The principal risks and uncertainties currently faced by the Group relate to effects of the economic trend on demand, supply and price movements for raw materials and components, structural programs and financial business environment risks.

For further information regarding the Group's risks, risk exposure and risk management, refer to the Trelleborg Annual Report and www.trelleborg.com.

The Group's market outlook

Market outlook for the second quarter of 2011. Overall, demand is expected to remain in line with or somewhat better than the first quarter of 2011, adjusted for seasonal variations.

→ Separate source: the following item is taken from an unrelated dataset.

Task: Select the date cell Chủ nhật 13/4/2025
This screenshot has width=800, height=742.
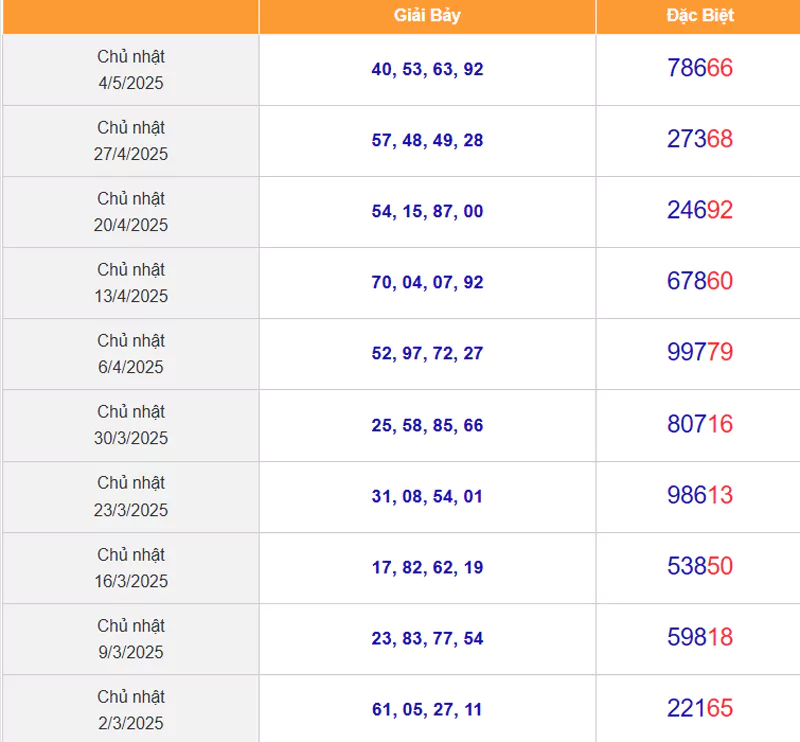Action: tap(131, 283)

Outlook from the Year-end Report published on February 15, 2011: Market outlook for the first quarter of 2011. Overall, demand is expected to remain in line with or slightly better than the fourth quarter of 2010, adjusted for seasonal variations.

Trelleborg, April 20, 2011 Board of Directors of Trelleborg AB (publ)

This report was prepared in accordance with IAS 34 Interim Financial Reporting and applicable rules in the Annual Accounts Act. The interim report for the Parent Company was prepared in accordance with chapter 9 of the Annual Accounts Act, Interim Reports. Unless otherwise stated, the accounting policies applied by the Group and Parent Company correspond to the accounting policies applied in the preparation of the most recent annual report.

This report has not been subject to special review by the company's auditors.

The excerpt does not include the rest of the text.